** Dataset extract follows **

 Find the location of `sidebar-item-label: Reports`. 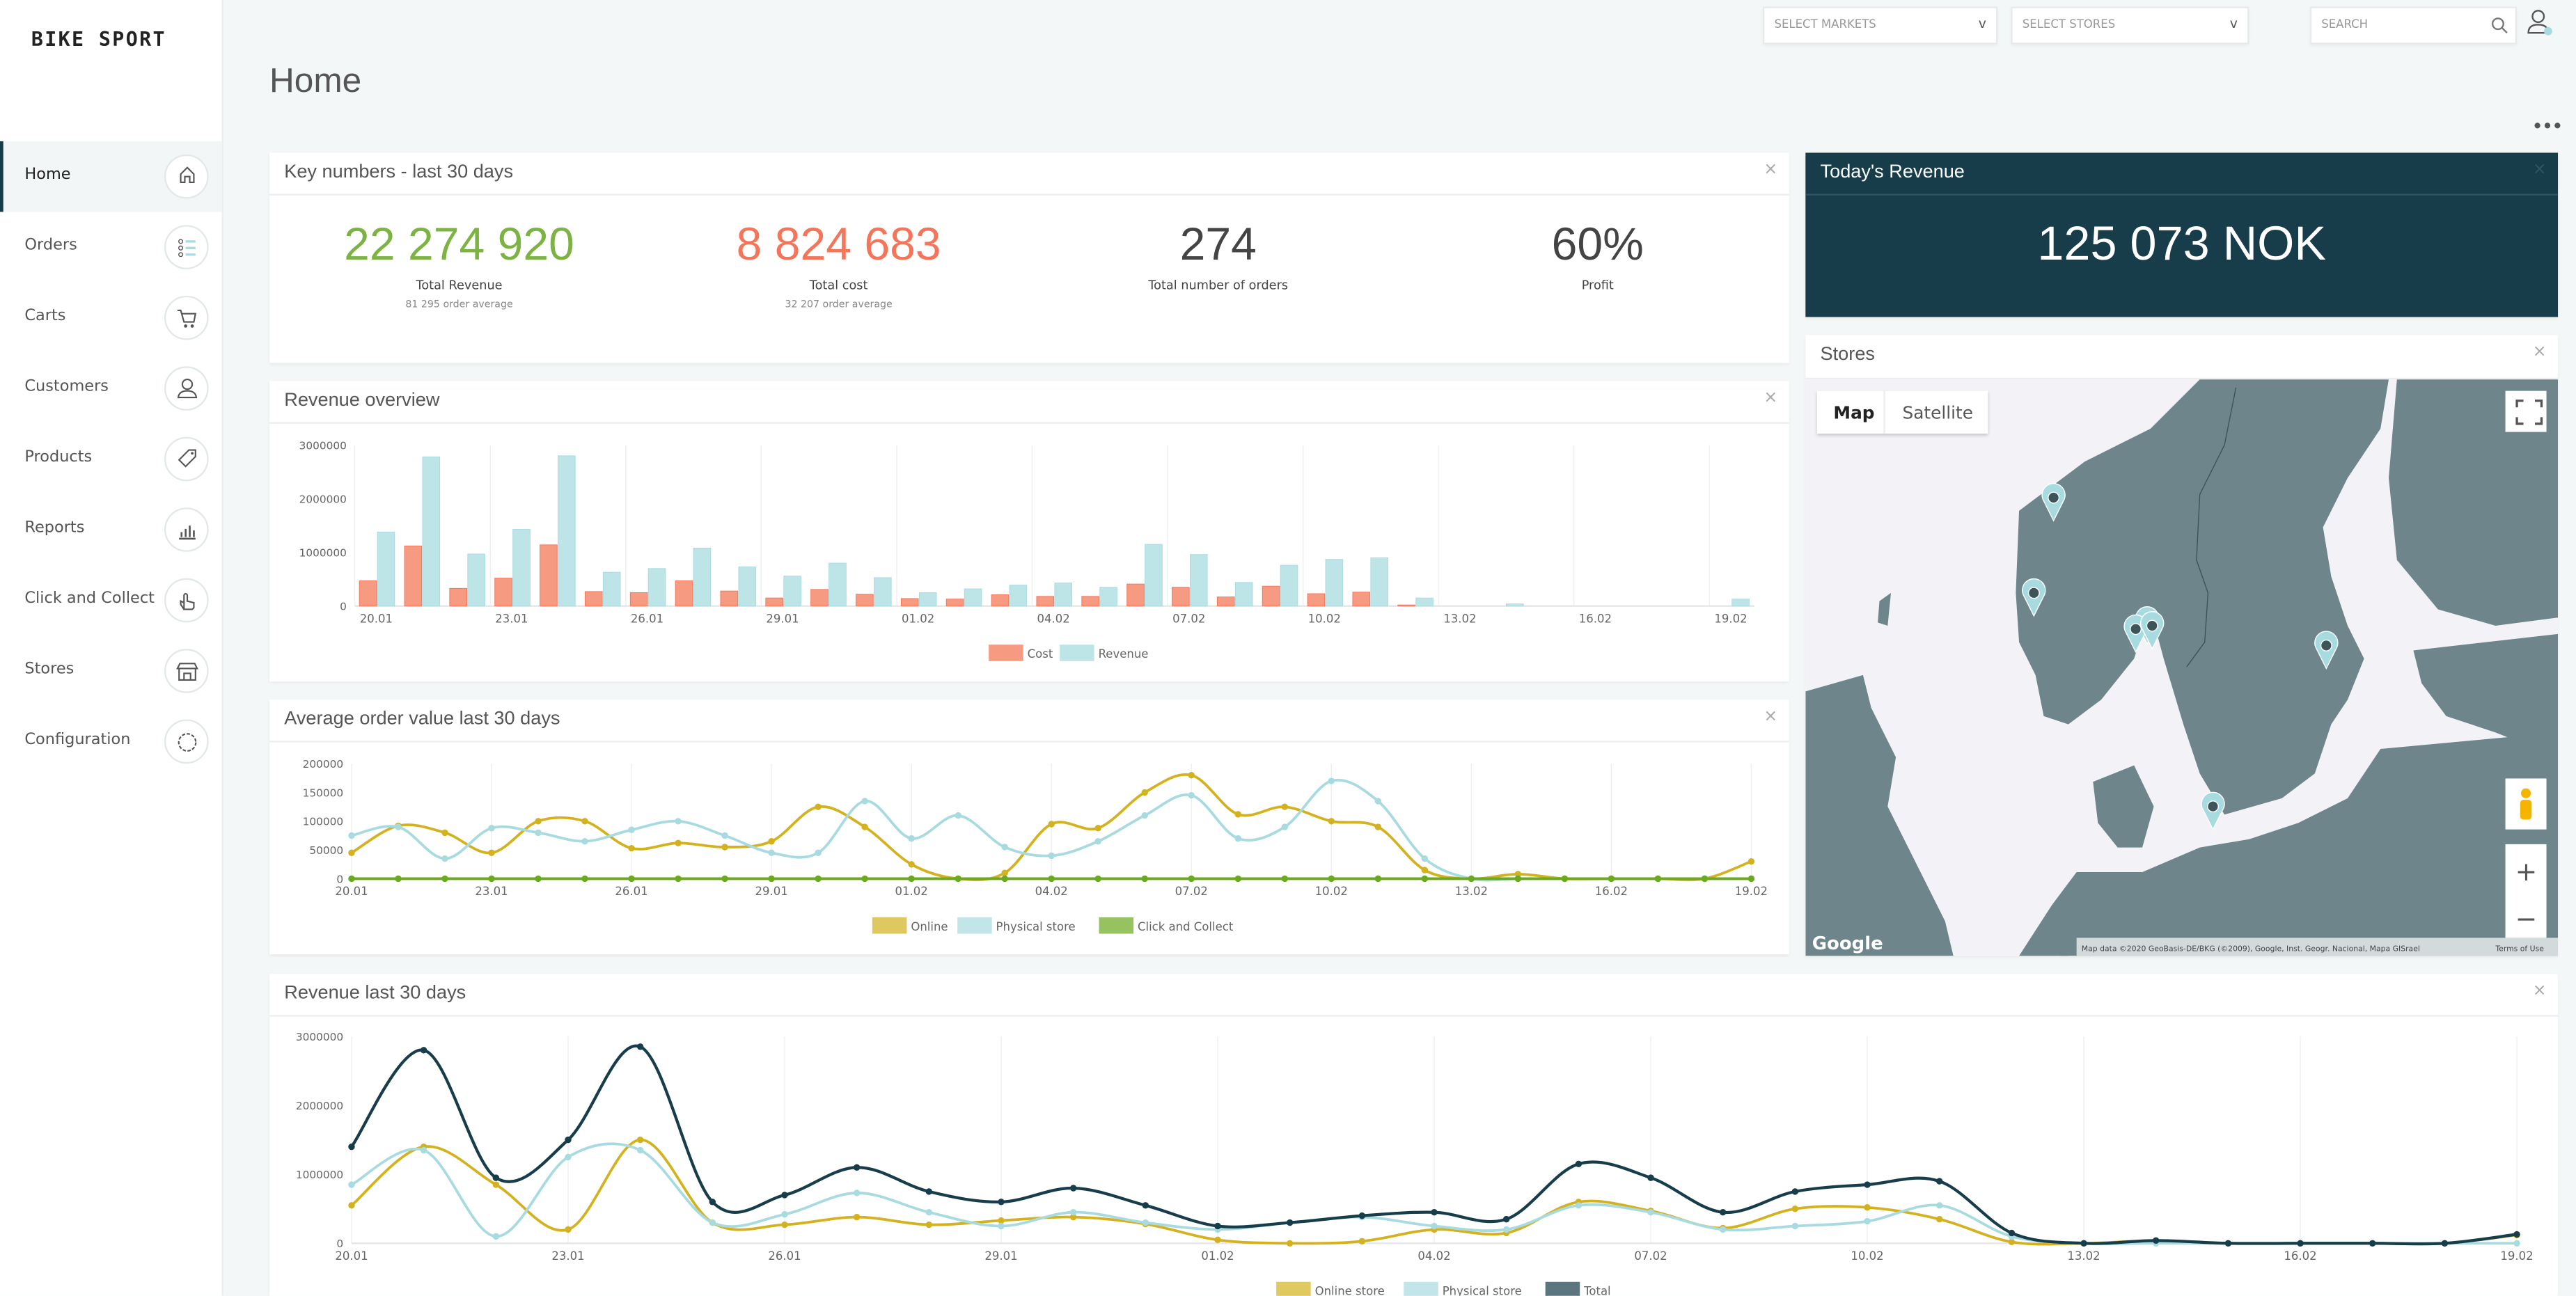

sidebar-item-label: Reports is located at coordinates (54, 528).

** End of Dataset extract **
** Dataset extract follows **

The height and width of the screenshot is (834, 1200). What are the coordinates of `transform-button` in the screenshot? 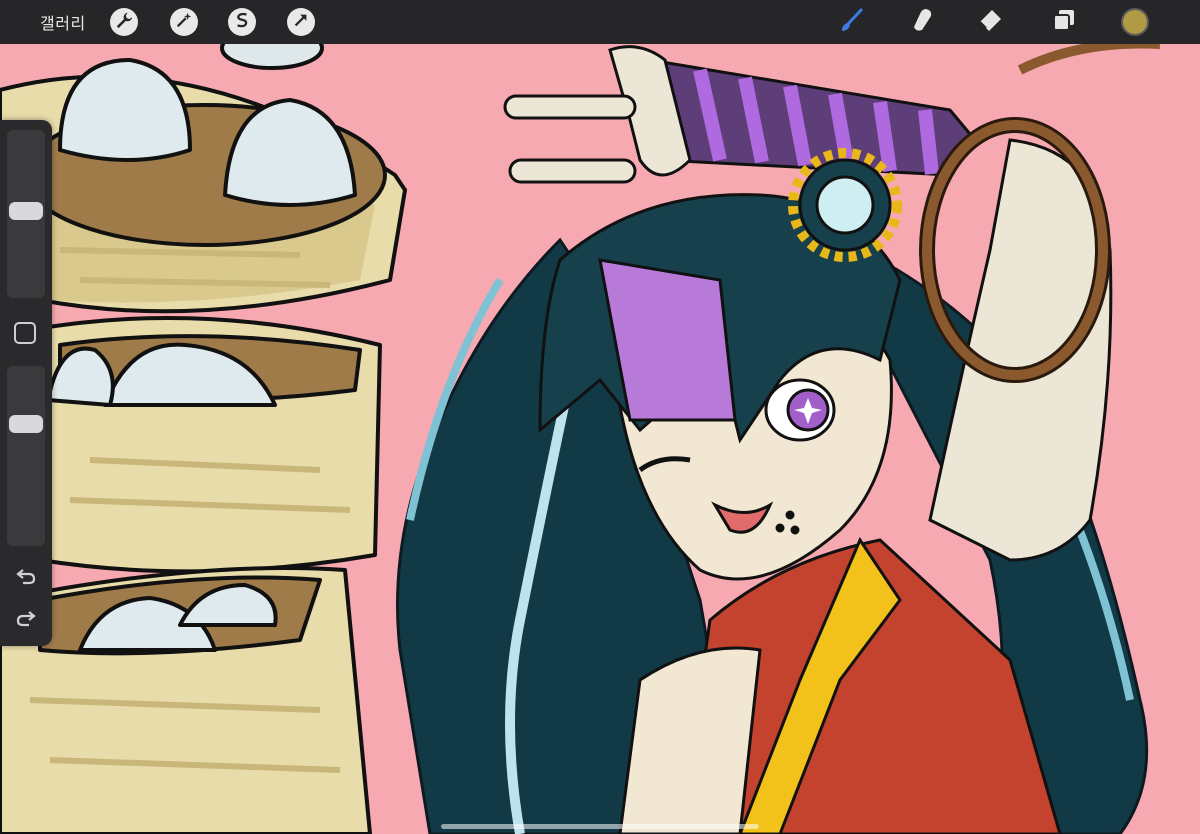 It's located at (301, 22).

** End of Dataset extract **
** Dataset extract follows **

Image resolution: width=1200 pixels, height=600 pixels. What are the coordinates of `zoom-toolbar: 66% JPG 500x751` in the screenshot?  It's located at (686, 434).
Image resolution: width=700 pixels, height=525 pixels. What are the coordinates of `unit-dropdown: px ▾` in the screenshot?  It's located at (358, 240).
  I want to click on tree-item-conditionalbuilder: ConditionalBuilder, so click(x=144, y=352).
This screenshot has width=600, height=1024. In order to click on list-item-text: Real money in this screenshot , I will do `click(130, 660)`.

** End of Dataset extract **

## What is needed
Copy the items verbatim, beginning at the line that contains "Find the location" and stopping after the line that contains "sidebar-item-label: Reports is". Omit the pictures from your answer.

## Exercise response
 Find the location of `sidebar-item-label: Reports`. 

sidebar-item-label: Reports is located at coordinates (54, 528).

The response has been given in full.